WORK INSTRUCTION: Where the data below has the string "will", return the whole line.

Data items:
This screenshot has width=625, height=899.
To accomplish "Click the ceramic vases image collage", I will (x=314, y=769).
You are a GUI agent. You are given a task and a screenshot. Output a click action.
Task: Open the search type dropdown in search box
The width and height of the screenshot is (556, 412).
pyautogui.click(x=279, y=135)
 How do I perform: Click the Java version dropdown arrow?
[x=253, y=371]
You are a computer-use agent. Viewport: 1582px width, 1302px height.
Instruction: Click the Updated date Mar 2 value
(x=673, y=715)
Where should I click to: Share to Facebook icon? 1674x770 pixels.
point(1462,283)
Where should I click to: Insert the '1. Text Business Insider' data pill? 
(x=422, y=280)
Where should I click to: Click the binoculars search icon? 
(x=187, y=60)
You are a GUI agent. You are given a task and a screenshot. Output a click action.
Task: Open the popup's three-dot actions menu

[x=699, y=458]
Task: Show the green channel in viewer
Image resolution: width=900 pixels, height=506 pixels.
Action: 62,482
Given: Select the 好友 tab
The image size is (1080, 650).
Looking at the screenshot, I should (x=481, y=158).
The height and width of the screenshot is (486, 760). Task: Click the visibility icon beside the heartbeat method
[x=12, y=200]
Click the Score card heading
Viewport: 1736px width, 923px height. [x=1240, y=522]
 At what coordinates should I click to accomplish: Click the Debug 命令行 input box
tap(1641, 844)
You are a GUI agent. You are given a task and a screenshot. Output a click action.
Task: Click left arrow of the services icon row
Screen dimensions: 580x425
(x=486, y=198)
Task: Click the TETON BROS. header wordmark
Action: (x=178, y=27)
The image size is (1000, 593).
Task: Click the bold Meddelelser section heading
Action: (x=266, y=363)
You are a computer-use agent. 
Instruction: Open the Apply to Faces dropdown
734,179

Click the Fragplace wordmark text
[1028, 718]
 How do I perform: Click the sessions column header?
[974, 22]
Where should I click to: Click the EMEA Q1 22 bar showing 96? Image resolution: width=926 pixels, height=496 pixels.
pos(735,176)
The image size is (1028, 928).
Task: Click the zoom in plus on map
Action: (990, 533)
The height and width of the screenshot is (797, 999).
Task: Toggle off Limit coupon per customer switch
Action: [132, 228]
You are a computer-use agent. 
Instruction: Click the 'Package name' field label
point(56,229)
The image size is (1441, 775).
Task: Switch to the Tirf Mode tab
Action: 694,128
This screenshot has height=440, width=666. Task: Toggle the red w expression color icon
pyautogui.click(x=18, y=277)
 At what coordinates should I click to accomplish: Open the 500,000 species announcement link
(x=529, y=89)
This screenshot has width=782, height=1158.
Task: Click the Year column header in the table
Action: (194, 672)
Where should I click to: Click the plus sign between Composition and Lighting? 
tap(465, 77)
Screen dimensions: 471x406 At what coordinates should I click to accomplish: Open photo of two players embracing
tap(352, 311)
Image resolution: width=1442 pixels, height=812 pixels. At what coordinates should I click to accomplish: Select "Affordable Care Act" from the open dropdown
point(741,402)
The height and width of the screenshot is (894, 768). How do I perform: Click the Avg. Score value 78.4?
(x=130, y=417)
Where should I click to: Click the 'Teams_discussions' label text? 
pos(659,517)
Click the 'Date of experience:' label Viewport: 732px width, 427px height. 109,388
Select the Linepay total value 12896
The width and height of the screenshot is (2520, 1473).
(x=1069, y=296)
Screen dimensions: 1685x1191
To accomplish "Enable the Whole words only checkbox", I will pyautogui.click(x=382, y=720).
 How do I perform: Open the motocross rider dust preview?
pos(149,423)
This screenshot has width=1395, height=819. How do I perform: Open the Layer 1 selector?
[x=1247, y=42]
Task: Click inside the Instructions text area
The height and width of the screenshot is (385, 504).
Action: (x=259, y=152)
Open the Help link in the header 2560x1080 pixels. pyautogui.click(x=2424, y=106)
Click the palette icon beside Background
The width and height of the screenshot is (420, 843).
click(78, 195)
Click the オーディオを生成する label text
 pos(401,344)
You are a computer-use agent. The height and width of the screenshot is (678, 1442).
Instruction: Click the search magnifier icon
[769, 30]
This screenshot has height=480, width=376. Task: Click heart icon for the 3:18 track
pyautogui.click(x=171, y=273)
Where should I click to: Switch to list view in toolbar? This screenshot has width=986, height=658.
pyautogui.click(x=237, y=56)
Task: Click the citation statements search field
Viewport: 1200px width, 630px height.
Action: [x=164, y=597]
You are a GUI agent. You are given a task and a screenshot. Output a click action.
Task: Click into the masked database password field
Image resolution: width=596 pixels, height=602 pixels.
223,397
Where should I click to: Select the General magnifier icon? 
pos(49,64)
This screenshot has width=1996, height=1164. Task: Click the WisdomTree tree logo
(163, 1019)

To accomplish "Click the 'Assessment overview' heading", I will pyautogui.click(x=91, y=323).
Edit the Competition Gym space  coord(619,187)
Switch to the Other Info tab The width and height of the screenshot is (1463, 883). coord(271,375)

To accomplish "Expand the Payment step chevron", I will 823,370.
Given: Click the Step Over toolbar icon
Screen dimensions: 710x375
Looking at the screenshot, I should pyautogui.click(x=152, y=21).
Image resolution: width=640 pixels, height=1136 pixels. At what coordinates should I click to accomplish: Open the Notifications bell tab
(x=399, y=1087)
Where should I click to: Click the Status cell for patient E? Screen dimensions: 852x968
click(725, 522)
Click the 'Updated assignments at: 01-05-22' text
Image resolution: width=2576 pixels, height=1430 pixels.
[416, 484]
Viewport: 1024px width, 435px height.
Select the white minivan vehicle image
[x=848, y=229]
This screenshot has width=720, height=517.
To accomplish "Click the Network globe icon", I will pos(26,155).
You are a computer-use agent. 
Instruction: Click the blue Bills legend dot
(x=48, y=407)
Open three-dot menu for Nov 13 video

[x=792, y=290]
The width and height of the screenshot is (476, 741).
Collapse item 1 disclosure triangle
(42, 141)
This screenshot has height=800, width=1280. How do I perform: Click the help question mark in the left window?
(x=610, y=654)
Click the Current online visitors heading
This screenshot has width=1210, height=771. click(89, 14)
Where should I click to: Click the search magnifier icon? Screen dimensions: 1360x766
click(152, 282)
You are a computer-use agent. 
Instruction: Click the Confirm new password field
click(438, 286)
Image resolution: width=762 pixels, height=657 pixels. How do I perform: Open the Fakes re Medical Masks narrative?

TASK OUTPUT:
To accomplish "Click the ceramic vases image collage", I will (x=314, y=769).
To accomplish "Enable the Whole words only checkbox", I will pyautogui.click(x=382, y=720).
To accomplish "Click the 'Assessment overview' heading", I will pyautogui.click(x=91, y=323).
To accomplish "Expand the Payment step chevron", I will 823,370.
To accomplish "Click the Network globe icon", I will pos(26,155).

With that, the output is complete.